Jungle Ventures’ limited partners also make substantial co-investments; In the last three to four years, LPs have invested around $400 million in their portfolio of startups.
In the sector, Anand is particularly enthusiastic about social commerce. “I think in a market like Southeast Asia, social commerce is going to eclipse e-commerce by a huge margin. Southeast Asia is not just a story about metro cities, it is about multiple tiers across different islands, different geographies. 2 is a story about Tier 3 cities. It is also a geography where the social fabric is deeply embedded within the communities.”

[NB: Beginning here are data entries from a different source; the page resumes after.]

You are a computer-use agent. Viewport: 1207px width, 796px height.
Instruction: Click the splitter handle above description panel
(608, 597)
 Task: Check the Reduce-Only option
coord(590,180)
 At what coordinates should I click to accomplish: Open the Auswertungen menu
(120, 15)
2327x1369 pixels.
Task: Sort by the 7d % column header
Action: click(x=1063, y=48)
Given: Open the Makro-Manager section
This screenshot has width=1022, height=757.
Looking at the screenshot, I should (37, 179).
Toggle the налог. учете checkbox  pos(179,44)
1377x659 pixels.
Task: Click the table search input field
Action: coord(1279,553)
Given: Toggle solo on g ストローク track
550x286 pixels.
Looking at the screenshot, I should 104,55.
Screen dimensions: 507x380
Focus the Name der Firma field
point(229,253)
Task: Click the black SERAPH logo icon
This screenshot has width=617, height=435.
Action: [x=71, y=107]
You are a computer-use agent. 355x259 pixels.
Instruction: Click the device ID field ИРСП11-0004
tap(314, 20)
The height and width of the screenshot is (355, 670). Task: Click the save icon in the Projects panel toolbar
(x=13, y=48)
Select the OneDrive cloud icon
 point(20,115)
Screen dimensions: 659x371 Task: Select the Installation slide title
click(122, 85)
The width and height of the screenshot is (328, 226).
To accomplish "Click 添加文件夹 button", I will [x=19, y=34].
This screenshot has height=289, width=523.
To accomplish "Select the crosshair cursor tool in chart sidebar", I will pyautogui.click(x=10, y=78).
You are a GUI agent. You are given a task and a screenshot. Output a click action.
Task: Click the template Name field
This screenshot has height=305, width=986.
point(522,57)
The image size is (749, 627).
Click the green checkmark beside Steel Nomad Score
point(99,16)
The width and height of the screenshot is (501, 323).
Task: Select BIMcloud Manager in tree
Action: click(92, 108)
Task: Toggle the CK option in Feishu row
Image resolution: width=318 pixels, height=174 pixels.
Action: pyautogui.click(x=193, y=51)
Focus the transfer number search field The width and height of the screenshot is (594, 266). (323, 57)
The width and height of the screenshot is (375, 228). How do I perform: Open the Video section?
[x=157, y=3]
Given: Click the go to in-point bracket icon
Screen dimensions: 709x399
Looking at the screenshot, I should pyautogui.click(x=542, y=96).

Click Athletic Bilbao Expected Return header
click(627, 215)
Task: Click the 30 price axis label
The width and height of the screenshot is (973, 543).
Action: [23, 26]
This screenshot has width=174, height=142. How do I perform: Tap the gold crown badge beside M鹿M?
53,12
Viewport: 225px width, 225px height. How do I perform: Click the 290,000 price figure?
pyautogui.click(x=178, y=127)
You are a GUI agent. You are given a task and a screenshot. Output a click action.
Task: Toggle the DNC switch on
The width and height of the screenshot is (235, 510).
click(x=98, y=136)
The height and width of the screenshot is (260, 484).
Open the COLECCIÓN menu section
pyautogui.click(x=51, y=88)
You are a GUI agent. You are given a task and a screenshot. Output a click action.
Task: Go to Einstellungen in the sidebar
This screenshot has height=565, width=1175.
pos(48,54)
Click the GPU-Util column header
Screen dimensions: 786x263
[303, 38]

Jungle Ventures’ social commerce investments include Evermos, which sells halal and Sharia-compliant goods to its communities through agents.
The firm primarily focuses on Southeast Asia, but it also invests in India.
“The cross-pollination of talent and ideas, education and capital between Southeast Asia and India is very strong,” Anand said. “Southeast Asia, even though the ecosystem is growing a lot, technical talent is still emerging in the region, while India is a great source of technical talent, and we have enabled many of our portfolio companies to take advantage of this. Tech Hub in India.”
He added that “the focus of Indian investments is to help them expand into Southeast Asia as well and seize this opportunity.” An example of Jungle Ventures’ portfolio is the interior design platform LivSpace, which was founded in India, expanded to Singapore and will foray into other Southeast Asia markets.